The families began to stand. Hands were shaken. Words exchanged—low, private, the post-verdict conversations that happened in the margins. I stayed in my chair. Santo’s hand was still under mine. Warm. Steady. His thumb moved against my palm—the small, unconscious motion that was his body’s way of saying I’m here when his mouth was occupied with other things.
I waited for the feeling.
I’d expected—I don’t know. Something. Triumph, maybe. The roaring satisfaction of twenty years of grief finally producing a result. The vindication of a seven-year-old girl who had lost everything and spent her life trying to make someone pay for it.
What came instead was grief.
Not the grief I knew—not the grinding, chronic weight of carrying Maria’s absence through every day.
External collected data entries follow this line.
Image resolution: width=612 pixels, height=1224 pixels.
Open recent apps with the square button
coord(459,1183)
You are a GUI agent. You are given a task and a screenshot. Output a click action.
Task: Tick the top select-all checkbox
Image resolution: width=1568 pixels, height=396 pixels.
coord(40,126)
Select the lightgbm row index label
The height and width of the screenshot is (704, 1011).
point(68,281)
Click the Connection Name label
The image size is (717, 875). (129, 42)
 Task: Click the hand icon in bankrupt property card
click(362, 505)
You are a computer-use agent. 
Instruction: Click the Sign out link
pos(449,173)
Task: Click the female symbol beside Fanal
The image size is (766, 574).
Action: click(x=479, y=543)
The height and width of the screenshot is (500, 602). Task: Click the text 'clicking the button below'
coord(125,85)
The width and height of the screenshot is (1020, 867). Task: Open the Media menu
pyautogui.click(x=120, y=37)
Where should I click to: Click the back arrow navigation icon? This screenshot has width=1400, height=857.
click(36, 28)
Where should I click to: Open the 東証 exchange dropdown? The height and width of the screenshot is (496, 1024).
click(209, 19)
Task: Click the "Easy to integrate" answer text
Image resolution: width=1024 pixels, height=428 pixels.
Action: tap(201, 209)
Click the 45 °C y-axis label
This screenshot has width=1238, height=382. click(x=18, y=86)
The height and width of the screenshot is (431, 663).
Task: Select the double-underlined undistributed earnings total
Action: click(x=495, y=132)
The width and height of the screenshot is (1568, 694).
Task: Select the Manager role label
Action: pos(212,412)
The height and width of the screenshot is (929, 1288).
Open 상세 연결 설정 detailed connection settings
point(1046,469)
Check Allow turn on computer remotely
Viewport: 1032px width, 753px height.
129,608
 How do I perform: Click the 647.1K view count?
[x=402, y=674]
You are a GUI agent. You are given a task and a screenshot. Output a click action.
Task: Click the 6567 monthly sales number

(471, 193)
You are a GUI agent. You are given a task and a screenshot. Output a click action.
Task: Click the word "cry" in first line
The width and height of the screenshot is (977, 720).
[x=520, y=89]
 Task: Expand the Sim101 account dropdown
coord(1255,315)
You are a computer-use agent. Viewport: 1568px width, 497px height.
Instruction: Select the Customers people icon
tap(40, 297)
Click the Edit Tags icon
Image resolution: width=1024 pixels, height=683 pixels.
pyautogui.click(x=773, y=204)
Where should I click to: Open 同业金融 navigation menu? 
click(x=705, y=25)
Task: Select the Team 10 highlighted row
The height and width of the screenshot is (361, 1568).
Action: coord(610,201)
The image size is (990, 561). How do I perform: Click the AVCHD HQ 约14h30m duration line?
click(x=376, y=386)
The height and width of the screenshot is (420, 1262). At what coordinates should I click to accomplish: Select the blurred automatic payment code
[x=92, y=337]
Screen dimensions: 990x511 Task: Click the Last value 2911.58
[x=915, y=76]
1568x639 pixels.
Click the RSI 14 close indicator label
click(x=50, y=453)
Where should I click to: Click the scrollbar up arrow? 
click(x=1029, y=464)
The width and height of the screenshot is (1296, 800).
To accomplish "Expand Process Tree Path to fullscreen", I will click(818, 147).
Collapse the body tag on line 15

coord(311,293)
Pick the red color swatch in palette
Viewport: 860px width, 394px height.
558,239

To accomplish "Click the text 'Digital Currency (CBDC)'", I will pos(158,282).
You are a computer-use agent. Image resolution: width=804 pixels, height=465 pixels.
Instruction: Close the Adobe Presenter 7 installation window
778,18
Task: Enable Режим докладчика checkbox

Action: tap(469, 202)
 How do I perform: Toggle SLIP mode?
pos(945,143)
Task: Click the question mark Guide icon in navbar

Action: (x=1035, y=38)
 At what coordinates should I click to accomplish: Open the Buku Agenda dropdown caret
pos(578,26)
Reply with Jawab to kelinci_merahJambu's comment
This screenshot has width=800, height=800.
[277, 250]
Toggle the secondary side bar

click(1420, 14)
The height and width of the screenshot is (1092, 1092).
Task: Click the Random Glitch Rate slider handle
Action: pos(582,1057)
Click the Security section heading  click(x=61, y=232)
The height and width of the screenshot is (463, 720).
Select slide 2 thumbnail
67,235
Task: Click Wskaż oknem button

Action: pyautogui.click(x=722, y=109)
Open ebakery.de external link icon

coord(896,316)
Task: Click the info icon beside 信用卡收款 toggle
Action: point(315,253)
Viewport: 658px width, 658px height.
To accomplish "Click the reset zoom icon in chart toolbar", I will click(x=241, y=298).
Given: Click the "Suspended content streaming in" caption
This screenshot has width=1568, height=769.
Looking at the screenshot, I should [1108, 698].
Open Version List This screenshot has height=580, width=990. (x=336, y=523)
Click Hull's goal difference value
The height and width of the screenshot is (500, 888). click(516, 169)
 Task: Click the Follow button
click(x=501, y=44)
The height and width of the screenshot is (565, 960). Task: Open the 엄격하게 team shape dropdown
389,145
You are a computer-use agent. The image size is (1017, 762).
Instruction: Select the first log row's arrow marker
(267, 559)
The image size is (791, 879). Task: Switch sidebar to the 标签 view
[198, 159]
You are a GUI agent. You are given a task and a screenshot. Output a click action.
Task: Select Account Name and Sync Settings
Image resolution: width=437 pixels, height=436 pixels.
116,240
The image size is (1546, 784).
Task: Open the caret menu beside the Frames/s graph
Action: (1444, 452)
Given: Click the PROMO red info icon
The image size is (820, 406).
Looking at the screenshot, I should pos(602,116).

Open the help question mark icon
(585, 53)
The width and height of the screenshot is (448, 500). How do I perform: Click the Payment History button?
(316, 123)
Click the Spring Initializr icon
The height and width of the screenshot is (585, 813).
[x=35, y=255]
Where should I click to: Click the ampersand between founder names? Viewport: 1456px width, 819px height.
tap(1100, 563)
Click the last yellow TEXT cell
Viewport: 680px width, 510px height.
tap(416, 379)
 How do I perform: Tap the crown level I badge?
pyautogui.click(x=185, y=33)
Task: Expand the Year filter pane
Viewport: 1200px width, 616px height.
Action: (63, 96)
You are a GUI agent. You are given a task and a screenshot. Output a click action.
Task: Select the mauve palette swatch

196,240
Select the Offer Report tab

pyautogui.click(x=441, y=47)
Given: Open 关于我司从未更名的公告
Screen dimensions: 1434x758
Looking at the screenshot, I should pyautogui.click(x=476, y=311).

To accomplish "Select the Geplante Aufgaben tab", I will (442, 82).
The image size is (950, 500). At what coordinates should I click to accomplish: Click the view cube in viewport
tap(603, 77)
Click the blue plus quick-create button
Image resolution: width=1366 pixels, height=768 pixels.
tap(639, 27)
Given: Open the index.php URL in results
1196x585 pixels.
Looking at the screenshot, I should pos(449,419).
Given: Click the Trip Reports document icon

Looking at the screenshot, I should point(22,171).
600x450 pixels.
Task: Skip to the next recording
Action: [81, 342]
This was different. Clean. Sharp-edged. The grief of a thing finally finished, the particular pain that arrives when you’ve been clenching your fist for so long that opening it hurts worse than holding on.
Maria was dead. She had been dead for twenty years. Nothing that happened in this room—no evidence, no ruling, no alliance dissolved or seat revoked—changed that. She was still sixteen. She was still gone.
But.
Something had changed. Something I could feel even through the grief, even through the sharpness of it. Something about the way her name had been spoken in this room. Not as a footnote. Not as a ledger entry. Not as leverage—not as the weapon Enzo had made of her, the dead girl turned into a tool for destabilizing his enemies.
Her name had been spoken as testimony. As truth. As the reason a room full of powerful men had looked at the evidence and decided that what had been done was wrong.
Maria Flores. Sixteen years old. Killed in the summer of 2003.
Said out loud. On the record.
It didn’t bring her back. Nothing brought her back. I knew that. I had known that since I was seven years old and the police came and the apartment disappeared and the system swallowed me whole. Twenty years of knowing. Twenty years of carrying her name in my chest like something small and sharp that I was afraid to let go of because letting go meant forgetting and forgetting meant she was really gone.
She was really gone.
But this counted.
No onecould use her death as a weapon anymore. Enzo had loaded me with it and aimed me at the Carusos and pulled the trigger, and the bullet had gone wide, and now the gun was empty. Maria’s death belonged to me again. To me, and to the memory of a girl who deserved better than what she got.
I squeezed Santo’s hand.
He squeezed back.
*
The house was quiet in the way only houses can be after something terrible.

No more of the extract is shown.